Até a década de 80, cada profissão dizia-se uma classe de trabalhadores. Mas veio a redemocratização (?) e decidiu alguém que classe é toda a massa operária, aliás, todos os que de fato trabalham, e os segmentos profissionais seriam, a partir dali, categorias.

Alguém visto em ato criminoso era dito autor, ladrão, assassino, agressor etc. e tal, mas depois do “politicamente correto” a pessoa vista, testemunhada, filmada, demonstrada, confirmada só pode ser chamada de suspeito; somente após uma condenação transitada em julgado o tal pode ser qualificado como bandido.

Até há bem pouco tempo, os rios e as rodovias tinham duas margens – no caso dos rios, a direita e a esquerda; no das rodovias, considerava-se um trajeto e era comum falar-se em margem sul e margem norte, ou margens leste e oeste; agora, os coleguinhas da imprensa falam que um bar se localiza às margens da Rodovia Tal – como se a palavra margem tivesse ganhado o status de uma outra muito especial: óculos, que só se escreve e se fala no plural, com a devida concordância.

Velho virou idoso e velhice é melhor-idade. Preto agora é afrodescendente ou negro. Gordo é alguém acima do peso. Homossexual era chamado, há um século, de “desviado de conduta” e daí advém a expressão “viado” – que muita gente supõe ser uma analogia ao belo e esguio mamífero veado, mas não há nada a ver.

Decorrida apenas uma década deste século, eis que o povo nacional elege uma mulher para presidir o Brasil. Inovamos, e muita coisa mudou – dizem. Mudaram-se as cores dos ideais ou a essência e a têmpera deles? O partido da ética e das causas sociais reafirma a índole de seu antecessor e continua terceirizando e privatizando, prestigia o segmento financeiro e brinca de inserir pobres na classe média – mas poucos meses após a reeleição vemos a classe média migrar para a pobreza e o desemprego assustando muito mais que os altos índices inflacionários.
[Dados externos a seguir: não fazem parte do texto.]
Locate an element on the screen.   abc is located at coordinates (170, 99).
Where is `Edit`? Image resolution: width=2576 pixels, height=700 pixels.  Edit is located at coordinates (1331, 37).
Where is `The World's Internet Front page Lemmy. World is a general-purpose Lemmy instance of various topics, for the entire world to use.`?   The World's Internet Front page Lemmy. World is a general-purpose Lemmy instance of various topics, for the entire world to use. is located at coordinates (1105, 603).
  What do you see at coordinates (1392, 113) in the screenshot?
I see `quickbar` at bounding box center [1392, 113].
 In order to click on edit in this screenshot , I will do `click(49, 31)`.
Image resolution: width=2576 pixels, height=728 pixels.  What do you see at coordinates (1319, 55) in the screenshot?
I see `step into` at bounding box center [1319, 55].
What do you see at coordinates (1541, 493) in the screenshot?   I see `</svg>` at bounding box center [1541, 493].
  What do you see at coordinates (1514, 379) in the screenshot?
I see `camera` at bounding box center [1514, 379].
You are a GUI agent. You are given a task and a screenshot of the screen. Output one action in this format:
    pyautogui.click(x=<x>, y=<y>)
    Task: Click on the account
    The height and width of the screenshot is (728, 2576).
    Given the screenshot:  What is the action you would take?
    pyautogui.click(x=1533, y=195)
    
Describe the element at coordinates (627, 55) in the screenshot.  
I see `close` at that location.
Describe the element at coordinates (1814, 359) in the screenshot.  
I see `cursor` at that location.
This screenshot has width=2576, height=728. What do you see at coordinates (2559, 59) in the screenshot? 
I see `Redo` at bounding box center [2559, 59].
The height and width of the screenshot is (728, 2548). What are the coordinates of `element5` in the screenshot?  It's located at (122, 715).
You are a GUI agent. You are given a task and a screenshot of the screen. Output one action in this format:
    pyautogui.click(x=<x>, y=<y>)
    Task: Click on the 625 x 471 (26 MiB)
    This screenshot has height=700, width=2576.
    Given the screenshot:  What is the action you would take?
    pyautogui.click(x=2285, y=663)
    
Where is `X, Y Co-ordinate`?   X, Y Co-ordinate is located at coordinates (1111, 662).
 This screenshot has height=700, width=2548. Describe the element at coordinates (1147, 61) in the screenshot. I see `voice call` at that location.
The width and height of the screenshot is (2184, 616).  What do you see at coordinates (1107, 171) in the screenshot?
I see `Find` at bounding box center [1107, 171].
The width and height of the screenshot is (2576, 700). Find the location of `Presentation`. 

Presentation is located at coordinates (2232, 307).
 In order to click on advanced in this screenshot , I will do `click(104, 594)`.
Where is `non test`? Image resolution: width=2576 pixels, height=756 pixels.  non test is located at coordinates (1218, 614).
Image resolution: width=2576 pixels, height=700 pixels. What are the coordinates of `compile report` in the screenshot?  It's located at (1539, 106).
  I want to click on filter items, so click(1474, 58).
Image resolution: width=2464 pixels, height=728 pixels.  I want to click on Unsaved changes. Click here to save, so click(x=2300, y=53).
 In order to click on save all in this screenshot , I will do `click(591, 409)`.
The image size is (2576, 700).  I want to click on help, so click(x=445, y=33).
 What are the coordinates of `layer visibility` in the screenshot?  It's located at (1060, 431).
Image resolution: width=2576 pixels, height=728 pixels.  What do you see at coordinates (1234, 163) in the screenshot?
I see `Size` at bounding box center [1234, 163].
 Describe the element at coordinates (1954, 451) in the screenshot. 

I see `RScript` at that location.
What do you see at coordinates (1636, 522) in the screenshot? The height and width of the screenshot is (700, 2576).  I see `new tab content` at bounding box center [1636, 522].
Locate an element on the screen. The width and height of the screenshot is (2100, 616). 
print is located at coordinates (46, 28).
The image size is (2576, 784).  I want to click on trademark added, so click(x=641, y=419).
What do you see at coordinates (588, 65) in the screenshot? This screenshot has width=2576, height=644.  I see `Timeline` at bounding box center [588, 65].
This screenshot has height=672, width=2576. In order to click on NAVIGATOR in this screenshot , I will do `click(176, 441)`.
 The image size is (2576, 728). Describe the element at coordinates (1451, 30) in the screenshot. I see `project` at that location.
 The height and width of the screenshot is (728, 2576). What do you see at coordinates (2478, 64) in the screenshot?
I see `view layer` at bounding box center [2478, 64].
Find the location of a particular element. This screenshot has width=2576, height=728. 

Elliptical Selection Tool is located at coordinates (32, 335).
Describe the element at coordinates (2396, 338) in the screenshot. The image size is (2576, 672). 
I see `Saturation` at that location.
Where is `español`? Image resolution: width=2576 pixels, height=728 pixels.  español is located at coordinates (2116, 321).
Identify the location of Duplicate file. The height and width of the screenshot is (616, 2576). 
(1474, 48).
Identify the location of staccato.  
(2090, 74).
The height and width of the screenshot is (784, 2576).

Março era o nosso mês da Poesia, porque há décadas tínhamos o aniversário de Castro Alves – 14 de Março – como Dia Nacional da Poesia. Mas alguém me escreve contando que um senador tucano – Álvaro Dias – propôs e conseguiu aprovação do Congresso, e a presidente Dilma sancionou a lei que estabelece 30 de Outubro, aniversário de nascimento de Carlos Drummond de Andrade, como Dia Nacional da Poesia.

Epa! Tudo a favor de qualquer homenagem ao poeta itaberino, orgulho de Minas e de todo o Brasil, mas porque “desomenagear” o Poeta dos Escravos? Claro, preocupa-me isso porque acreditei na informação que me foi passada, e estranho muito que os assessores do senador e da presidente não tenham atentado para isso. Se a moda pega, em breve teremos as homenagens a Rui Barbosa transferidas a outro jurista, talvez o ministro (do Supremo Tribunal Federal) Joaquim Barbosa – mas aí seria novamente substituir um baiano ilustre por um mineiro que orgulha seu Estado e a Pátria.

Estranhei muito isso, e espero sinceramente que a notícia seja mais um “fake” como tantos que rolam pelas redes sociais. Admiro, curto e me delicio enquanto aprendo nas leituras de Drummond, mas porque mudar o que vai bem? Deixemos Castro Alves como patrono do poetariado nacional e escolhamos outra homenagem para o grande poeta mineiro.

Das mudanças ainda não havidas, fico com a esperança de que troquemos o presidencialismo pelo parlamentarismo. Aí, sim, teríamos algo de mudança. Algo para de fato festejarmos.


* * *

3 comentários:

Sueli Soares disse...

Seria a esperança a última a morrer, poeta? Sempre que me assalta a pergunta, festejo a última alegria, órfã de mim.

Mara Narciso disse...

As amenizadas na linguagem podem parecer supérfluas, mas acabam não sendo. Claro que não mudam a realidade, mas sou a favor da maioria. Havia um cartão que nós, endocrinologistas entregávamos aos nossos clientes. Neles estava escrito "Sou diabético, caso esteja passando mal favor ligar para...". Foi assim durante décadas. Há uns quinze anos um representante de laboratório me entregou um cartão com o mesmo fim, onde estava escrito; "Tenho diabetes...." Compreendi que as palavras escolhidas são tudo.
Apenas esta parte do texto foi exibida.